Fazit: Traue niemanden und sei sehr vorsichtig! Man kann auch woanders leben oder Urlaub machen! Ich weiß auch nicht, ob ich Kenia jemanden empfehlen soll, wenn man die ganze Zeit aufpassen muß, ganz zu schweigen von dem penetranten und auch aggressiven Verfolgern der "Sex Dienstleister" am Strand. Ich war froh, das ich da wieder heil raus gekommen bin. Ohne Handy und MP3player - die wurden mir geklaut. Viele Grüße!
gesendet: Mary (04-10)

Hallo Mary, harte aber wahre Worte über die zweifelhaften Beziehungen zwischen Afrikanern und den Weißen aus Europa. Es braucht schon ein wenig Lebenserfahrung oder einen längeren Aufenthalt in Afrika, um das Treiben an der Küste von Kenia zu durchschauen.
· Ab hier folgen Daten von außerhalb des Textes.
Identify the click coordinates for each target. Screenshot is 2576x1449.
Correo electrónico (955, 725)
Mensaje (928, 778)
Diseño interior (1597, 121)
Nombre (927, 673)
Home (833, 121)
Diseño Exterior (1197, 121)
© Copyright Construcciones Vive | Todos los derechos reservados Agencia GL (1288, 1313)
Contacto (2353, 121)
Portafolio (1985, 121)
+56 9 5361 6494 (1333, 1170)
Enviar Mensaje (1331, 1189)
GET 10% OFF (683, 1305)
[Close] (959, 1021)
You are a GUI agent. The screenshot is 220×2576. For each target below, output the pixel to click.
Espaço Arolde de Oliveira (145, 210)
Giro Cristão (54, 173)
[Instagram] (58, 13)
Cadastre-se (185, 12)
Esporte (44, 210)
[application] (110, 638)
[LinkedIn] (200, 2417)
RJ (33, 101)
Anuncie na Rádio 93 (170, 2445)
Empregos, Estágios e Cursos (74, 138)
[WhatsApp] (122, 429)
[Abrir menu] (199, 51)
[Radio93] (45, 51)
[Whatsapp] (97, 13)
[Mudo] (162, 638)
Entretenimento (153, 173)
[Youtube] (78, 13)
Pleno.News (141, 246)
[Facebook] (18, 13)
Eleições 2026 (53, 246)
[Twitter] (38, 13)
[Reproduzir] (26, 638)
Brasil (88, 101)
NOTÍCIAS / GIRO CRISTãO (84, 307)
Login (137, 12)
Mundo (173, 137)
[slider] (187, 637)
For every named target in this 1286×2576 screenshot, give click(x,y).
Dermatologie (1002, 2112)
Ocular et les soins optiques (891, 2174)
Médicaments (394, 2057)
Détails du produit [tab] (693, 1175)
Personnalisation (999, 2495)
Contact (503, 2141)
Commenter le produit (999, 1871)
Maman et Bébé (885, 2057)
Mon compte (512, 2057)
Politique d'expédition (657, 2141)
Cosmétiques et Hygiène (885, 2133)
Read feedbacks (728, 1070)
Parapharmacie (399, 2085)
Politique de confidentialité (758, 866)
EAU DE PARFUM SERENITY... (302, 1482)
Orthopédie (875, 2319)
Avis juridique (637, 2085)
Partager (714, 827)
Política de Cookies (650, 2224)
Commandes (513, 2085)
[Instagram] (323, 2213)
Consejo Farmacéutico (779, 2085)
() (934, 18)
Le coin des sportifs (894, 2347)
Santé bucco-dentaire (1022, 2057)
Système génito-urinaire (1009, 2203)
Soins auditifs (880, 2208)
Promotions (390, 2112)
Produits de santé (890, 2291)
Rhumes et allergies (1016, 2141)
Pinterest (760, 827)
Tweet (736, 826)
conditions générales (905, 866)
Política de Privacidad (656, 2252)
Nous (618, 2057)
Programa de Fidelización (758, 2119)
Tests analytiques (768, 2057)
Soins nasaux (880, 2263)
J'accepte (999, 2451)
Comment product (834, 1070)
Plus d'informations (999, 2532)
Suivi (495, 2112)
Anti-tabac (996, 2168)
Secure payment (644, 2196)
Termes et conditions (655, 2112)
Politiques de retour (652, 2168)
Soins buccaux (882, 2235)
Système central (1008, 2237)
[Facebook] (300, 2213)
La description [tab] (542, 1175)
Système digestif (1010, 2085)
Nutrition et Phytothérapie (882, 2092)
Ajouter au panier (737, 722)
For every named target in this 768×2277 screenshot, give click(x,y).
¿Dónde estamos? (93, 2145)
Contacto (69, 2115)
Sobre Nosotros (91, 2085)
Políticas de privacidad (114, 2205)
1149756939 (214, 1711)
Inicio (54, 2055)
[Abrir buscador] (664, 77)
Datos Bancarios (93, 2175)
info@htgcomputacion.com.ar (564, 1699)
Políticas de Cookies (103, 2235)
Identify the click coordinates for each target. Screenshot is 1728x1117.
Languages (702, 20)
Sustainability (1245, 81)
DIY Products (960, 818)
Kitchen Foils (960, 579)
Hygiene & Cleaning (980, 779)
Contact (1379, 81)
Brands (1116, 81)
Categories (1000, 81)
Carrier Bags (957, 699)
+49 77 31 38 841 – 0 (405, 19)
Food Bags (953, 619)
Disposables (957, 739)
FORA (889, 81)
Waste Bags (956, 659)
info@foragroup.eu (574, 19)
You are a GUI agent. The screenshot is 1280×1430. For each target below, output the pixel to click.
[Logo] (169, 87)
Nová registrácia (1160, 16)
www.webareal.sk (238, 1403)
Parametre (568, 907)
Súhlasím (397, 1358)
Im Hochgefühl eines kurzen Urlaub Aufenthaltes im tropischen Süden neigt man dazu, die exotischen Erlebnisse zu verklären. Ich staune immer wieder wie schnell sich Männer wie auch Frauen dort verlieben und glauben, die große Liebe gefunden zu haben. Fakt ist, als Mzungu Urlauber hat man nur geringe Chancen mit aufrichtigen und ehrlichen Leuten in Kontakt zu kommen.